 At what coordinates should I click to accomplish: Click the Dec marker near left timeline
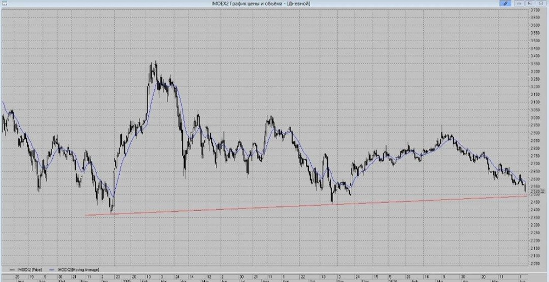[104, 280]
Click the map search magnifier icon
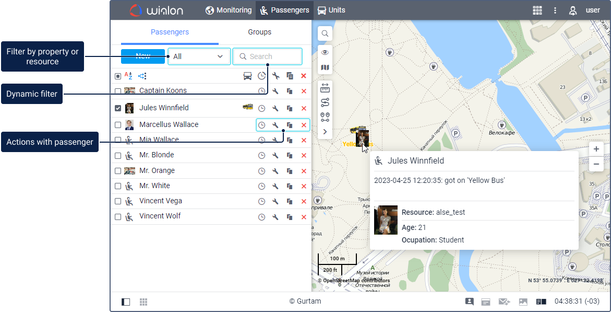Screen dimensions: 611x312 325,33
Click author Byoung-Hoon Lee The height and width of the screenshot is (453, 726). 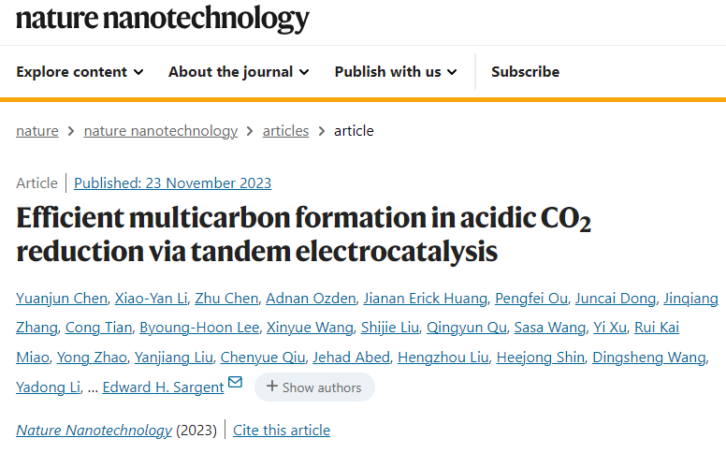pos(199,328)

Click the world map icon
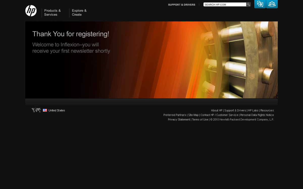tap(36, 110)
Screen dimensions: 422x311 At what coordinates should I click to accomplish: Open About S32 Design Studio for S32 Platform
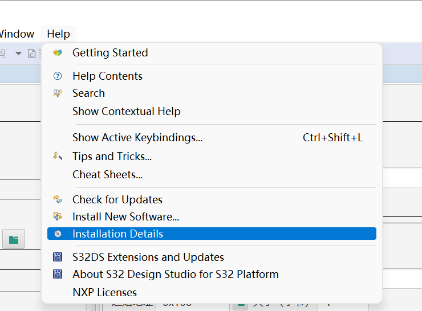tap(175, 274)
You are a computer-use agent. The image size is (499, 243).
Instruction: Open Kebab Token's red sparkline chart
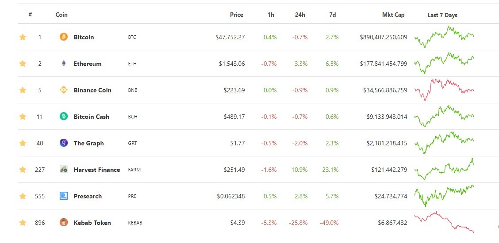click(444, 222)
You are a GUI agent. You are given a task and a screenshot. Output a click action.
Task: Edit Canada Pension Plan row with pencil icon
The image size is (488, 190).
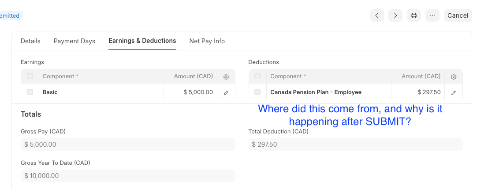(x=454, y=93)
***
Copy the rows from the line containing "You are a computer-use" through the last row, with "pencil icon" changed to "pen icon" and nothing else altered. Leave out the pictures.

• _RESULT FOR THIS EXERCISE_
You are a computer-use agent. The image size is (499, 243).
Instruction: Open Kebab Token's red sparkline chart
click(444, 222)
You are a GUI agent. You are given a task and a screenshot. Output a click action.
Task: Edit Canada Pension Plan row with pen icon
The image size is (488, 190).
(x=454, y=93)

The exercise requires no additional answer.